Monday, June 14, 2010

Did Anyone Get the License Plate for that Weekend?

...It just went so fast.

Saturday afternoon, Braz came over to help Matt fix our grill. Since he had the girls with him, the kids played and they stayed for dinner.

And while the boys were out getting replacement parts, Penny's teacher called to give me her end-of-year summary of Penny's progress. The summary of the summary: awesome. Penny's reading on a fourth-grade level, with comprehension on the second or third grade level (she said it was normal for comprehension to lag behind a bit), and her only real difficulty is that she's sometimes very easily distracted. Her math abilities aren't quite as solid as her reading, but she's not lagging behind the pack there, either. Her teacher said the best improvement was actually in her writing -- somewhere around late winter, something finally clicked and she started throwing out fantastically imaginative sentences and stories. Matt and I had noticed this ourselves at home -- Penny took pride in telling me the silly and descriptive sentences she came up with for her spelling notebook. So though there's another week of school left to go, she's pretty much finished first grade and Matt and I can feel proud of her for her growth and accomplishments.

Sunday, I took Penny to Chuck-E-Cheese for a classmate's birthday party. We wound up being half an hour early (I tend to overcompensate for traffic when I'm taking the interstate, and then there wound up being none) so we walked two doors down to the bookstore. I found the next few books in the How To Train Your Dragon series, which Penny's really enjoyed, and she browsed for a bit, herself.

Then we went over to the party. I haven't been in a Chuck-E-Cheese since I was ten, I think, and Penny's never been to one. She was a little worried, at first, that she wouldn't know how to play the games, but she got sucked right into the hamster-tube tunnels, and then completely lost her little mind when she was given her share of game tokens and realized that the tickets the machine was spitting out could be exchanged for STUFF. It was a little like watching a documentary: Evolution of a Casino Zombie.
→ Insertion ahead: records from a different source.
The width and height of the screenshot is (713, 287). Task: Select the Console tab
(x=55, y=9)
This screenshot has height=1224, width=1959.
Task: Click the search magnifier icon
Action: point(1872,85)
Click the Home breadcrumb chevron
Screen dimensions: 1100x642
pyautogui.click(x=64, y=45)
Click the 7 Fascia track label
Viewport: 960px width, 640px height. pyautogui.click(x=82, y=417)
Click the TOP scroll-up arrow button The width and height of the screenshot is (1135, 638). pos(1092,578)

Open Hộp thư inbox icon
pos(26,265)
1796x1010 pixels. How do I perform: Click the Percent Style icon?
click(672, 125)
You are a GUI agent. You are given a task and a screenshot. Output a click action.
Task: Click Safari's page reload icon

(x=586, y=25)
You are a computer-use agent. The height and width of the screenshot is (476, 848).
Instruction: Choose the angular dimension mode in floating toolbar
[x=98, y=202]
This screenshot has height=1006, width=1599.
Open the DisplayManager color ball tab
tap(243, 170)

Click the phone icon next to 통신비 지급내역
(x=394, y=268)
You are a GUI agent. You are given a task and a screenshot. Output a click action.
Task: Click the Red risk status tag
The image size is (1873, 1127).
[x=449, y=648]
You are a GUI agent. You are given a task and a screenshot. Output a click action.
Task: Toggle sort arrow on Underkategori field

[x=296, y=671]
We did something a little different for her food, there, too. Like most kids' birthday venues, they served pizza. I was bracing myself for a 24-48 period of high blood sugars when a friend at work mentioned to me that she really liked the cotton candy at Chuck-E-Cheese. And I got to thinking -- this party was 2:30-4:30, right across snacktime and in no way anywhere near an actual mealtime. So why not see if she'd be willing to trade pizza for cotton candy? Cotton candy, being pure sugar, would hit her blood sugar hard -- but it wouldn't linger in her system for a day or longer, the way pizza does. I ran it by Matt, and he agreed. I offered the deal to Penny, and she took it: she gets cotton candy far less often than she gets pizza. And even better, when I actually got the cotton candy, it came in a huge single-serving bag (volume is nice -- it meant she didn't have to feel cheated) and had nutrition information already printed on it. One slice of pizza: about 45g of carbohydrates. Huge bag of cotton candy: 15g. Yeah, I think this was a good deal.

While we were at the party, Matt took Alex over to Braz's to swim, and then afterward, everyone came back to our house for the cookout. By the time Penny and I got home, everyone was in full swing.

Braz made brazburgers and stuffed chicken with cheese and apples, and we had chips and baked beans and corn on the cob and ice cream. I'd bought a watermelon, too, but everyone was too stuffed to want any.

You'd think that having that many kids together would turn things into an incredible mess, but I think there's an upper limit on the amount of mess you can achieve as the number of kids goes up. And having so many kids helping to clean up made it go much faster. And as a bonus, since all the kids had someone to play with, the adults actually got to talk to each other in more than ten-second bursts! (Which is not to say that we weren't frequently interrupted. But I think the average got dialed back to every 30 seconds instead of every 10.)

You know what's really awesome, though? The sight of four girls, ages four through eight, all curled up on the couch with books.

And the boys looking like they'd really like to join them.